QUOTED TEXT >>

It isn't just science fiction that has given Mercury short shrift. In the first fifty years of space exploration, the planet got one—and only one—visit by a space probe: Mariner 10, which did three flybys in 1974-75, returning fuzzy images of 45% of the surface.
Part of the problem of visiting Mercury is that getting there is nearly as hard as getting to Jup-iter. Unless you want to carry an inordinate amount of fuel, the best route involves braking flybys of the inner planets. And not just one flyby: a bunch of them. The current Mercury spacecraft, called MESSENGER (for ME rcury S urface, S pace EN vironment, GE ochemistry, and R anging mission)[3], took fifteen Mercury years to achieve its first flyby, and will take nearly six and a half Earth years before it can finally settle into orbit.
Launched on August 3, 2004, it flew back past Earth (once), twice past Venus, and has now passed Mercury three times. Its fourth encounter with Mercury is scheduled for March 18, 2011, at which time it will (hopefully) brake into orbit and begin systematic observations.
Why all that effort for a planet thought to be an overheated duplicate of the Moon?
Well, partly, it's because Mercury has become one of the least explored pieces of real estate in the Solar System. And wherever we've gone before, we've found things we didn't expect. Also, as it turns out, Mercury isn't really all that much like the Moon. Bob Strom, a planetary scientist at the University of Arizona's Lunar and Planetary Laboratory who's been studying it since the Mariner 10 days, lists a half-dozen major differences between Mercury and not just the Moon, but anywhere else we've ever visited:
* It's the densest planet.[4] Since the demotion of Pluto, it's also the smallest.
* Its orbit is odd: inclined 7 degrees from the plane of the ecliptic. That gives it the greatest inclination of any planet, a fact that might or might not mean anything. Its orbit is also the most eccentric.
* It's the closest planet to the Sun.
* It has zero obliquity, or tilt. This means that Mercury does not have seasons as we know them.[5] More importantly, the bottoms of craters at its pole are permanently shadowed. This means they might have water, in the form of ice. In fact, current thinking is that they do have water.
* It has a dipole magnetic field, like the Earth's, albeit only one-sixtieth as strong. That's weak, but no other inner planets have any dipole field at all (although Mars appears to have once had one). What this means is that Mercury has liquid iron in its core.
* And, finally, Mercury has the greatest surface temperature range of any planet, varying from 467 degrees C (872 degrees F, far above the melting point of lead, but well below that of silver or gold) to -183 degrees C (-297 degrees F, colder than Saturn's moon Titan).
Rather than, why go there, the question is nearly reversed. “This is a planet of superlatives,” Strom says.
* * * *
Heart of the Matter
The full story will emerge when MESSENGER is in orbit and begins systematic mapping. But three flybys in 2008 and 2009 have already done much to extend our knowledge.
To begin with, they've confirmed that the magnetic field is the result of an active dipole, rather than a remnant, frozen in the crust. Until the second MESSENGER flyby in 2008, that wasn't a sure thing. Each of the magnetic measurements made by Mariner 10, and the first one by MESSENGER, had by unlucky coincidence been made on the same side of the planet. They were consistent with a dipole, but didn't mandate one. It wasn't until the second flyby that we finally got a look at the opposite side of Mercury's magnetic field and confirmed it really was shaped like Earth's. “It's the field of a dipole that's aligned with the spin axis within two degrees,” Sean Solomon of the Carnegie Institution of Washington said last year at a meeting of the Geological Society of America (GSA).[6] “This is the kind of geometry you get from dynamo models, but not a remnant field. So it's a vote for a dynamo model."

PROBLEM >>
Return the part of the Mercury article from "Why all that" up to and including "the most eccentric.", copied word for word. The lines after the Mercury article aren't needed.

RECORDED DATA >>

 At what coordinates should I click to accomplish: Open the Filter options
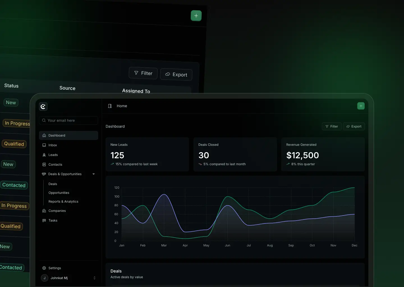(x=331, y=126)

EXERCISE RESULT >>
Why all that effort for a planet thought to be an overheated duplicate of the Moon?
Well, partly, it's because Mercury has become one of the least explored pieces of real estate in the Solar System. And wherever we've gone before, we've found things we didn't expect. Also, as it turns out, Mercury isn't really all that much like the Moon. Bob Strom, a planetary scientist at the University of Arizona's Lunar and Planetary Laboratory who's been studying it since the Mariner 10 days, lists a half-dozen major differences between Mercury and not just the Moon, but anywhere else we've ever visited:
* It's the densest planet.[4] Since the demotion of Pluto, it's also the smallest.
* Its orbit is odd: inclined 7 degrees from the plane of the ecliptic. That gives it the greatest inclination of any planet, a fact that might or might not mean anything. Its orbit is also the most eccentric.